When rsync runs under systemd, it operates in the confined rsync_t domain. When it tries to spawn ssh for the remote transfer, SELinux blocks the execution.
Why manual worked: Running sudo bash -c '…' from an interactive shell runs in unconfined_t, which has no restrictions.
Required permissions (5 total):
allow rsync_t ssh_exec_t:file { execute_no_trans map };
allow rsync_t ssh_home_t:dir search;
allow rsync_t ssh_home_t:file { getattr open read };
allow rsync_t systemd_conf_t:file { getattr open read };
allow rsync_t initrc_tmp_t:file open;
Resolution
Immediate Fix
Approach: Permissive domain to capture ALL denials, then comprehensive policy module.
# Step 1: Set domain to permissive (logs but allows)

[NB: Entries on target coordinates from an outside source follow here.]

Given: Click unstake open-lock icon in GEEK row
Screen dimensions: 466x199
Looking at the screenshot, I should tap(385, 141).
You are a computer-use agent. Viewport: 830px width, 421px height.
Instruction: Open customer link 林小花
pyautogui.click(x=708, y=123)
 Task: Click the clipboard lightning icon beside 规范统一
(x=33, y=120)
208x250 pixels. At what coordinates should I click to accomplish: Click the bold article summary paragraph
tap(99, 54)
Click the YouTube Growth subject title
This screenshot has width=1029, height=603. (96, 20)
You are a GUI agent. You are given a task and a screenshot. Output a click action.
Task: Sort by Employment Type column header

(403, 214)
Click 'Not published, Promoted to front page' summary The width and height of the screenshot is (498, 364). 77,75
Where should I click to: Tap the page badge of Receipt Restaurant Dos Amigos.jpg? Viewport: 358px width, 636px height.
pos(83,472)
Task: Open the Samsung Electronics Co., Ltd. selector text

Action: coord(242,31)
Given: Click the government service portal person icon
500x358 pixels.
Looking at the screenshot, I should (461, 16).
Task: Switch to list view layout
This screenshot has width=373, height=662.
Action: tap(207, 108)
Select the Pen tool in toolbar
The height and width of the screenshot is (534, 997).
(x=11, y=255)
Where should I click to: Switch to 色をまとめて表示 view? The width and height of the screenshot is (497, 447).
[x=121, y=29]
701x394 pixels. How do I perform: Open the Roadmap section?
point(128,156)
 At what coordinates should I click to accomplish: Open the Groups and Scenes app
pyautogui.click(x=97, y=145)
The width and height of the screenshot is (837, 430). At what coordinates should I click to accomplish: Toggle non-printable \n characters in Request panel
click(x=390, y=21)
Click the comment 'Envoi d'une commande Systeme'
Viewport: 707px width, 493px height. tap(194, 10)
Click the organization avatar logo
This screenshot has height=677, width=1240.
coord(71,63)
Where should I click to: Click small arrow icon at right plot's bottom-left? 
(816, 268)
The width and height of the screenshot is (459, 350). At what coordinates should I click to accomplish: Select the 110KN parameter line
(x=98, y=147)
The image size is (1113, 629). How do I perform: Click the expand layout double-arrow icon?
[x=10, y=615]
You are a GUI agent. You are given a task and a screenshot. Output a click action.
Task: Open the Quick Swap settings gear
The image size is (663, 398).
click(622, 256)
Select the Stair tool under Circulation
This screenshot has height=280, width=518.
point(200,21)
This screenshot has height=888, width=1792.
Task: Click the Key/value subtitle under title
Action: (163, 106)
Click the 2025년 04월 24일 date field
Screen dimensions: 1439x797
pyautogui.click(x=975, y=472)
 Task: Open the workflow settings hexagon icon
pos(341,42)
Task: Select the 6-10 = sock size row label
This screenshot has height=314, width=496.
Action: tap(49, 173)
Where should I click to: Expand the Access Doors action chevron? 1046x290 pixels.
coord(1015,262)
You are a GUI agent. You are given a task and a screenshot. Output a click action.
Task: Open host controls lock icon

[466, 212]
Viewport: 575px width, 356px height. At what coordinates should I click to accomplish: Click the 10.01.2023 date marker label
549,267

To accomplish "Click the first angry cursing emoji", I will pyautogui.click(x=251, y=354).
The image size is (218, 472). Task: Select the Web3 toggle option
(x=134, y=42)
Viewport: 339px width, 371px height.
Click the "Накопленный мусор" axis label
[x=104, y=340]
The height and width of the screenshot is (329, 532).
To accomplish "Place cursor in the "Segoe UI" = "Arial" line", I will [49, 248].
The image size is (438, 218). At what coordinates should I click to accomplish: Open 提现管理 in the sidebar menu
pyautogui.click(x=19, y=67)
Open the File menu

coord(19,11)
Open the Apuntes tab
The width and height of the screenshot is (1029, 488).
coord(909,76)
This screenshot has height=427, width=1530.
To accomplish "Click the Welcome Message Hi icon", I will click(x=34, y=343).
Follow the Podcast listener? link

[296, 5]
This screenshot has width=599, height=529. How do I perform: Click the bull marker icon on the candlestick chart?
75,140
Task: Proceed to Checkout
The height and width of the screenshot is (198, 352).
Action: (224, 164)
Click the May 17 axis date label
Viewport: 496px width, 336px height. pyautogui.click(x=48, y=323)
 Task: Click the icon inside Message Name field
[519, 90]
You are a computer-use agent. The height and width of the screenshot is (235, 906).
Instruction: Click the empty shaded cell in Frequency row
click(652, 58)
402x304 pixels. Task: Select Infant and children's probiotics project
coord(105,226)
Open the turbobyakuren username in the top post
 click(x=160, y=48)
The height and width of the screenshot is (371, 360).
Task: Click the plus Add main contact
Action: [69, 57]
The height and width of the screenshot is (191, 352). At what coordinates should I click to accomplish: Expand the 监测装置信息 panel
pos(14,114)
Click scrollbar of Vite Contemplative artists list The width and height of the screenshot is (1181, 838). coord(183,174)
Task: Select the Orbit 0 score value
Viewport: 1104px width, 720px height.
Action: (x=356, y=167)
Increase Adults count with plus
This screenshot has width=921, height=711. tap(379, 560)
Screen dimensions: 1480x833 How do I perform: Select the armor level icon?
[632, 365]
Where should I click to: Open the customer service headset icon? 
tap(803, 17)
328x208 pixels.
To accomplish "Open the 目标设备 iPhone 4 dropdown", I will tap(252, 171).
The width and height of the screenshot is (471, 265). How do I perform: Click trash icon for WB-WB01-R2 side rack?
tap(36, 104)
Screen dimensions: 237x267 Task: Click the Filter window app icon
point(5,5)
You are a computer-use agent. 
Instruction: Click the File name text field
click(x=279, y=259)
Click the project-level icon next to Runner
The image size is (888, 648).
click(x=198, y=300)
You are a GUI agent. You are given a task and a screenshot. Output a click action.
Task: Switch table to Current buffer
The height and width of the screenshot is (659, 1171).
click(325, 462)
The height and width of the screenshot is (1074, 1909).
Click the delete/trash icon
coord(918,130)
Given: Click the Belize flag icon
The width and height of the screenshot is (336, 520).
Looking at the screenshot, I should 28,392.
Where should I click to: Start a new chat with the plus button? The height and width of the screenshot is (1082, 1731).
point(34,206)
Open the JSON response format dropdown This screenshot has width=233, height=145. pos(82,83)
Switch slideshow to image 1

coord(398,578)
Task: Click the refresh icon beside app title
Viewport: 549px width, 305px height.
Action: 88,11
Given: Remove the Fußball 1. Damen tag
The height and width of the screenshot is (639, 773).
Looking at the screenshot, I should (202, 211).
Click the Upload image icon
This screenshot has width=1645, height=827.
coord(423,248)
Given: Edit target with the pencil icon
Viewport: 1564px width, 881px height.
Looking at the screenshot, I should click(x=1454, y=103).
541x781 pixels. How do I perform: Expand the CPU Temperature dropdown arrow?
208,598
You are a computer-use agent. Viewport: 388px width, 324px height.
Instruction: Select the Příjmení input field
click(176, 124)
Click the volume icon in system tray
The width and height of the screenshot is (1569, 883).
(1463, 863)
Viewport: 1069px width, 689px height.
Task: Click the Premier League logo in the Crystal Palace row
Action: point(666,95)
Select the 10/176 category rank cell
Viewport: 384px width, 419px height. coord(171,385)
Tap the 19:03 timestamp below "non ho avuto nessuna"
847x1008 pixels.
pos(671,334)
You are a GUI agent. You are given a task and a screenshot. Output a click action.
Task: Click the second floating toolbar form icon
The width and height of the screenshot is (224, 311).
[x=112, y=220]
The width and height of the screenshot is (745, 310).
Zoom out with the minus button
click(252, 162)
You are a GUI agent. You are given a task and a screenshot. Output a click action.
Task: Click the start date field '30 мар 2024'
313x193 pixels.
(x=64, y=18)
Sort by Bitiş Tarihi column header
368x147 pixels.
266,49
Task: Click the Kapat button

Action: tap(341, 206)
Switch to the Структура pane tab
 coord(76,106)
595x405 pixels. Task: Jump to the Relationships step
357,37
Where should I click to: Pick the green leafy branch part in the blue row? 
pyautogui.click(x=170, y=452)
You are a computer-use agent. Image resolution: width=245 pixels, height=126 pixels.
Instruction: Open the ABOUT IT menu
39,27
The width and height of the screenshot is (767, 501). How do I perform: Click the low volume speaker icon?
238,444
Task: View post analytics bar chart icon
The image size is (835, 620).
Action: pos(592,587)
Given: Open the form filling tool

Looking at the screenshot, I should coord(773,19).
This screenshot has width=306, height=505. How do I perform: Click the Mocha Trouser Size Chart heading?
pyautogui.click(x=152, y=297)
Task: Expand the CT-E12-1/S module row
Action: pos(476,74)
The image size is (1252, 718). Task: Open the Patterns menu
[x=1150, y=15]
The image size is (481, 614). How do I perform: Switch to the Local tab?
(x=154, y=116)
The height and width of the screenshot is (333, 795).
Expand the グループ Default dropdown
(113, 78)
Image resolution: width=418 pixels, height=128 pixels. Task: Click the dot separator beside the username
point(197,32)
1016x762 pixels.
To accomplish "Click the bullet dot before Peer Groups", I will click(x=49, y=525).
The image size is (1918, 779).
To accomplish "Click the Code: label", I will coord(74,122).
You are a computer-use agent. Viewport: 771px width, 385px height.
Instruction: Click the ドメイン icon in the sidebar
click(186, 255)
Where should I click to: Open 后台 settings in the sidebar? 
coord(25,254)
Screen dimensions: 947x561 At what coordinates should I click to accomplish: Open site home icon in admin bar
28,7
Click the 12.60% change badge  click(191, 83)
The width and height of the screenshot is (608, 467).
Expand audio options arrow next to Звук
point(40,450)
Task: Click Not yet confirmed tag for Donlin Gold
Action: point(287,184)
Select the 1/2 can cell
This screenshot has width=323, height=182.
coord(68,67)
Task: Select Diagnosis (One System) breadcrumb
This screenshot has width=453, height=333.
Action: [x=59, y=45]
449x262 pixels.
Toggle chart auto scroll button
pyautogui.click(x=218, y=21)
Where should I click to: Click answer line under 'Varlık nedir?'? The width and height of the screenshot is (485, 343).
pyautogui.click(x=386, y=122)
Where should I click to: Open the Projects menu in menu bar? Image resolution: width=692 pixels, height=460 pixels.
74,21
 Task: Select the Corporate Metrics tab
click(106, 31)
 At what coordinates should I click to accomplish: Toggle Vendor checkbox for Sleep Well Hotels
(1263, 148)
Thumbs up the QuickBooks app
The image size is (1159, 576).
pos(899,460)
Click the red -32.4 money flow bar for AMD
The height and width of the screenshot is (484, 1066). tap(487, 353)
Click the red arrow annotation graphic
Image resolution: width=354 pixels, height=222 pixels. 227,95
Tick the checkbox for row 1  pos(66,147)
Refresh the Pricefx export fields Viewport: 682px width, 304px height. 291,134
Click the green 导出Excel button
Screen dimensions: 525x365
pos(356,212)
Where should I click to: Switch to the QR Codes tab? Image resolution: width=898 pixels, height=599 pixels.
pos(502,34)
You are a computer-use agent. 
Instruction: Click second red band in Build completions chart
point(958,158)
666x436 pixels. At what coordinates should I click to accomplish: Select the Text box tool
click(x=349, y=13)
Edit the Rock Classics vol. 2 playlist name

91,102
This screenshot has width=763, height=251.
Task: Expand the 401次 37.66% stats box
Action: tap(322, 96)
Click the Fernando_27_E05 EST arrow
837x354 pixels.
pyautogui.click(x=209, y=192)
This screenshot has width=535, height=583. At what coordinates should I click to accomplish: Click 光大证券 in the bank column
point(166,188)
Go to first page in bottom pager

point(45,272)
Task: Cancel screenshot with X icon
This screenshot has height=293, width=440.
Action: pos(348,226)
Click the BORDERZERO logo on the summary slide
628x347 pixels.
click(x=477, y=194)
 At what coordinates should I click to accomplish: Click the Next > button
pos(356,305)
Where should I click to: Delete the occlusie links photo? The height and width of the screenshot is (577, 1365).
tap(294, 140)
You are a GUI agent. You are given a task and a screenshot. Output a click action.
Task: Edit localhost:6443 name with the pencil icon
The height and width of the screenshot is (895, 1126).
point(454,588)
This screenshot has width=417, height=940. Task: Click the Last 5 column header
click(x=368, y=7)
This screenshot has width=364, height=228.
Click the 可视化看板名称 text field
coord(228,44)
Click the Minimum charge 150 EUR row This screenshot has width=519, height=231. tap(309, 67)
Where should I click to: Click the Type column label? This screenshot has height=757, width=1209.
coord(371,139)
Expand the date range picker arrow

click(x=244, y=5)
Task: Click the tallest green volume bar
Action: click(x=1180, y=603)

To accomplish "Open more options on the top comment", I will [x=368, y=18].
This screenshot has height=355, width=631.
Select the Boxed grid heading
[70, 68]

sudo semanage permissive -a rsync_t
# Step 2: Run service to capture all denials
sudo systemctl start vault-backup.service
# SUCCESS (in permissive mode)
# Step 3: Generate comprehensive policy
sudo ausearch -m avc --start today | grep rsync | audit2allow -M vault-backup
# Step 4: Install policy module
sudo semodule -i vault-backup.pp
# Step 5: Remove permissive mode
sudo semanage permissive -d rsync_t
# Step 6: Test in enforcing mode
sudo systemctl start vault-backup.service
# SUCCESS
Verification
-
Service completed successfully (exit code 0)
-
Backup file transferred to NAS
-
Timer scheduled for next run (02:29 UTC)
-
SELinux in enforcing mode (
getenforce= Enforcing) -
No new AVC denials
Prevention
Short-term
-
Runbook updated with proper SELinux fix procedure
-
Policy module installed on vault-01
Long-term
-
Deploy same policy module to vault-02/vault-03 when backup enabled
-
Document in standard VM provisioning checklist
-
Consider packaging policy module in Ansible role
Lessons Learned
What went well
-
SELinux audit logs (
ausearch -m avc) provided clear diagnosis -
Permissive domain approach captured all denials in one pass
-
Manual test confirmed issue was SELinux, not SSH keys
What could be improved
-
Initial fix attempt (single audit2allow) didn’t capture all permissions
-
Should have used permissive domain approach from the start
-
Backup monitoring should alert on failed systemd units
Key Takeaways
-
Denial whack-a-mole: SELinux stops at first denial. Use permissive domain to capture ALL at once.
-
Manual vs systemd: Manual root commands run
unconfined_t, systemd runs confined domains. -
audit2allow -M: Creates loadable policy module from audit denials. -
Domain permissive vs system permissive:
semanage permissive -a <domain>is surgical,setenforce 0disables all SELinux.